Translational and Clinical Pharmacology
The Division of Translational and Clinical Pharmacology’s mission is to conduct and support investigator-initiated clinical studies to promote and enhance the development, rational use and individualization of new and existing drug therapies in neonates, infants, children, adolescents and young adults.
Our faculty conducts clinical, translational and basic research that helps clinicians increase drug efficacy and reduce toxicity by optimizing drug selection and individualizing drug dosing. In addition, division members provide multimodality clinical pharmacology teaching and training that enhances the knowledge of residents, fellows and faculty.
We also provide inpatient and outpatient clinical consultation to improve rational therapy using therapeutic drug management (TDM) and pharmacogenetic testing. The Laboratory of Applied Pharmacokinetics and Therapeutic Drug Management offers services to patients with recurrent sub- or super-therapeutic drug concentrations or drug treatment failures.

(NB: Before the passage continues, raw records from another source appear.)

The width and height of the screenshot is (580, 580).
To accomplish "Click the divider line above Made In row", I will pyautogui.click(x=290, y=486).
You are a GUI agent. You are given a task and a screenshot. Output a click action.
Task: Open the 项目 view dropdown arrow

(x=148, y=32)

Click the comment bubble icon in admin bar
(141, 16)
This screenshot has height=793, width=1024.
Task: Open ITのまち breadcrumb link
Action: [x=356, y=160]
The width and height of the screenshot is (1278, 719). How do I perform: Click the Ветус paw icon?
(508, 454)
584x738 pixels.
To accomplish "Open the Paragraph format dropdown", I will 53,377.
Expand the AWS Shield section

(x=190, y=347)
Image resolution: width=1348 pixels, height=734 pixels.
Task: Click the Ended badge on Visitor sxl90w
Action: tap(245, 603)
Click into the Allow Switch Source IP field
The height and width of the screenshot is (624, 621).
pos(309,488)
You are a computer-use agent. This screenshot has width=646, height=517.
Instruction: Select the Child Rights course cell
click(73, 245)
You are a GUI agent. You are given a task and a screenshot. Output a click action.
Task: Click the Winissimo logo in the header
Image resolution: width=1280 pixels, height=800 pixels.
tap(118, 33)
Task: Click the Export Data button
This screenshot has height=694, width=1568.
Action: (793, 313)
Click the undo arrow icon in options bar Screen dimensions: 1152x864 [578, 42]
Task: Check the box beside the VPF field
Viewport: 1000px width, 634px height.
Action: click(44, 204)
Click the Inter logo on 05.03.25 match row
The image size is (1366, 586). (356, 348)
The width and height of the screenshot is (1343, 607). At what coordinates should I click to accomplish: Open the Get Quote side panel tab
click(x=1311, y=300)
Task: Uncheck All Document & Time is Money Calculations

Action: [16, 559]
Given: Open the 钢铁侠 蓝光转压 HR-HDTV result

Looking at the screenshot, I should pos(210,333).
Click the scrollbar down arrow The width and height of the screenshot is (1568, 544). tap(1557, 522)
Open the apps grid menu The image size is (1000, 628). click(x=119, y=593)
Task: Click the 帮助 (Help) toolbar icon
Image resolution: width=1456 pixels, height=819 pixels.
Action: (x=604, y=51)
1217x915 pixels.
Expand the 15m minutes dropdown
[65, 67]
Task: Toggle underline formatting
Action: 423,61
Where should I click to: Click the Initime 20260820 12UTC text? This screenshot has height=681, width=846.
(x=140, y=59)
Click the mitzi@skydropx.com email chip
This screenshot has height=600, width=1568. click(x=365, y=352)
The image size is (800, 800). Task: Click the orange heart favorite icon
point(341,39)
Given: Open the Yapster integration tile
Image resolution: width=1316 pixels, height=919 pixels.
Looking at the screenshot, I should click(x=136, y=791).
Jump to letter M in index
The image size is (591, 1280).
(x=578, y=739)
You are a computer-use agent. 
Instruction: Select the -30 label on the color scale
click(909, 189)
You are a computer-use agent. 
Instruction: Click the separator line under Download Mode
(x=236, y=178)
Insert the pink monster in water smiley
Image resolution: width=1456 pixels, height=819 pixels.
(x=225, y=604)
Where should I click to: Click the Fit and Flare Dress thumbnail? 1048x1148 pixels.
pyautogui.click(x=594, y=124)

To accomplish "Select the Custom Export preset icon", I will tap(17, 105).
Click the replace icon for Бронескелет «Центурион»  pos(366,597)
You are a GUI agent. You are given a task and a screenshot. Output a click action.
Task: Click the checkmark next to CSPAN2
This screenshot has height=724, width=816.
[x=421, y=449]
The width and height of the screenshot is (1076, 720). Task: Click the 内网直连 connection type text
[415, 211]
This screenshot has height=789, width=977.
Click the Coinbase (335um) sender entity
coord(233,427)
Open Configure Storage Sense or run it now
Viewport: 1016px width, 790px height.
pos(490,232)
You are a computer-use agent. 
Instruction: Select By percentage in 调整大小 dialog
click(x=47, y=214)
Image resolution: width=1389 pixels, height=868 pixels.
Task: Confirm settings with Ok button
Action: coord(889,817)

Research That Leads to Results
Research interests include pharmacogenetics, population pharmacokinetic-pharmacodynamic (PK / PD) analysis and modeling (pharmacometrics), as well as clinical trial design and simulation. As part of the Genetic Pharmacology Service, the division is investigating new methods to reduce adverse reactions by identifying genetic variations in drug metabolism, providing dose recommendations based on the patient’s drug metabolizing genotype / phenotype and delineating clinically significant drug interactions. The goal of these studies is to:
- Develop dosing algorithms and expert systems for individualized drug therapy
- Provide customized drug dosing recommendations to pediatric patients based on TDM results
- Allow patients to achieve the best possible clinical outcome with the least amount of side effects
- Develop new approaches for how we study the effects of medications in children
We Want Safe Medication for Children
The need for pharmacology research has never been greater − a fact that was illustrated with the recall of children’s cough and cold medicines. During the past 10 years, Congress and the National Institutes of Health (NIH) have made it clear that safe drug therapy for children is a priority. Congress passed the Best Pharmaceuticals for Children Act (BPCA) and it was signed in 2002 to establish a process for studying on-patent and off-patent drugs for use in pediatric populations. Our program promotes BPCA efforts and responds to other demands for pediatric clinical drug studies, including those by the Food and Drug Administration (FDA) Modernization Act and the FDA 1998 Pediatric Rule.
Important Facts about Medications and Children
- Many routinely prescribed medications have not been well studied in the pediatric population. This is particularly true for critically ill newborns, where up to 75 percent of the medications used have never been adequately studied.
- Pharmacokinetic study and therapeutic drug management can help tailor the dose to individual needs, prevent drug-drug interactions and avoid adverse events in pediatric patients.
- Pharmacogenetics research has shown that children have widely differing abilities to metabolize drugs.
- Cincinnati Children’s is one of the first hospitals to offer genetic testing to help pediatricians and nurse practitioners choose and dose medication that best meets the needs of the individual patient.